Rize S. answered 03/23/23
Master's in MISM, 25 yrs Exp: SPSS Expert
When fitting linear mixed effect models, you have the option to use either maximum likelihood (ML) or restricted maximum likelihood (REML) methods to estimate the model parameters.
In general, ML assumes that the random effects have a mean of zero and estimates the variance components of the random effects and the fixed effects parameters jointly. On the other hand, REML assumes that the random effects have non-zero means and estimates the variance components of the random effects conditional on the fixed effects parameters.

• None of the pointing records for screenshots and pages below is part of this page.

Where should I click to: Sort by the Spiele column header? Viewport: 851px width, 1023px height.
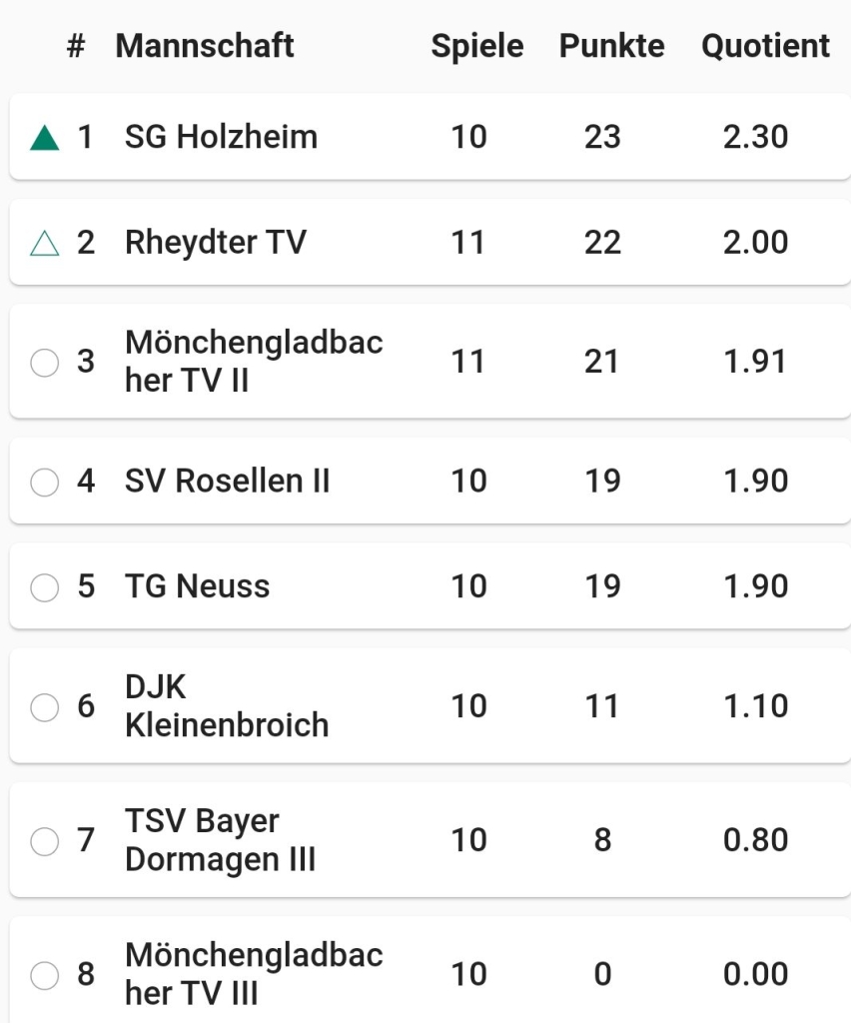[x=477, y=46]
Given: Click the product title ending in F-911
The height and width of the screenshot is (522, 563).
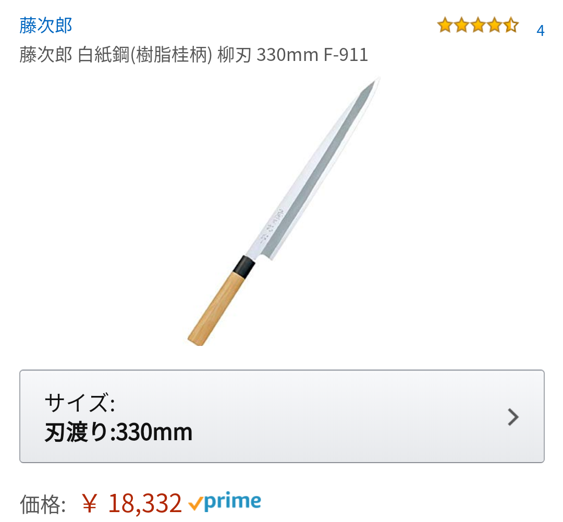Looking at the screenshot, I should pyautogui.click(x=193, y=55).
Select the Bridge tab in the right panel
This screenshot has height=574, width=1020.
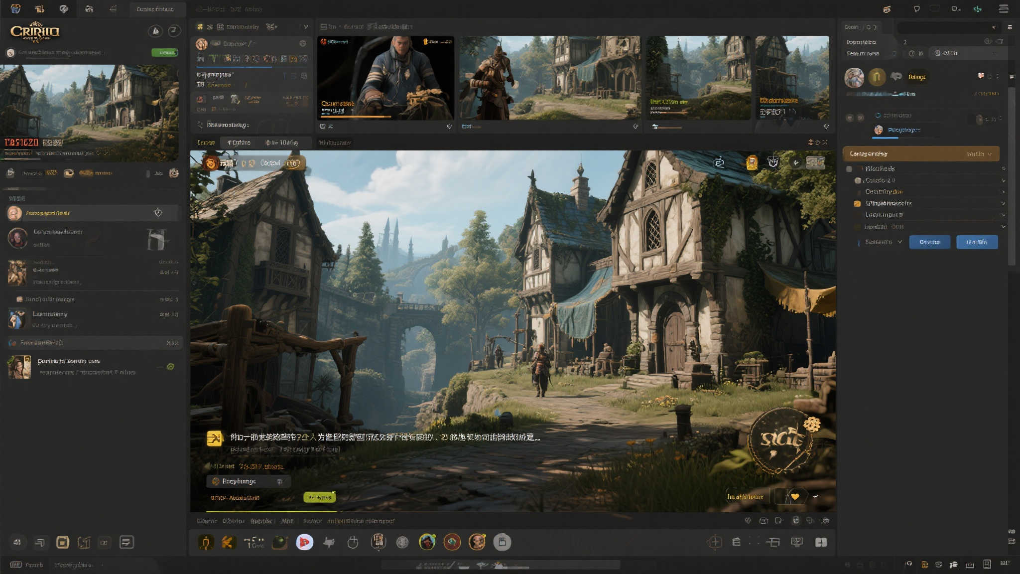pos(916,77)
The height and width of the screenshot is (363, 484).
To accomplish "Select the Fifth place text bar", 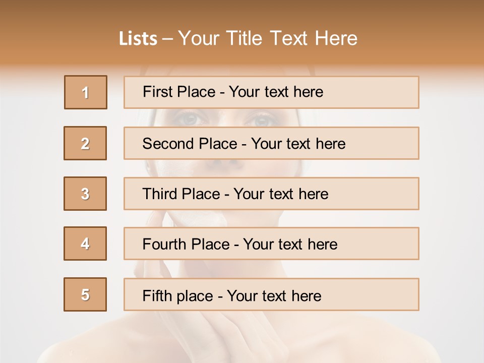I will pyautogui.click(x=271, y=295).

In your case, since you have a relatively small sample size of 59 subjects, using REML may be more appropriate. This is because REML can provide better estimates of the variance components in the presence of small sample sizes, and it can also reduce the bias in the estimates of the fixed effects parameters.
Furthermore, ML can be biased downwards in small samples, while REML provides unbiased estimates of the variance components of the random effects. However, REML has the disadvantage of being more computationally intensive than ML and may take longer to converge, especially for complex models.
In summary, if you have a relatively small sample size and you are interested in unbiased estimates of the variance components, using REML may be more appropriate. However, if you have a large sample size and you are interested in obtaining joint estimates of the variance components and fixed effects parameters, using ML may be more appropriate.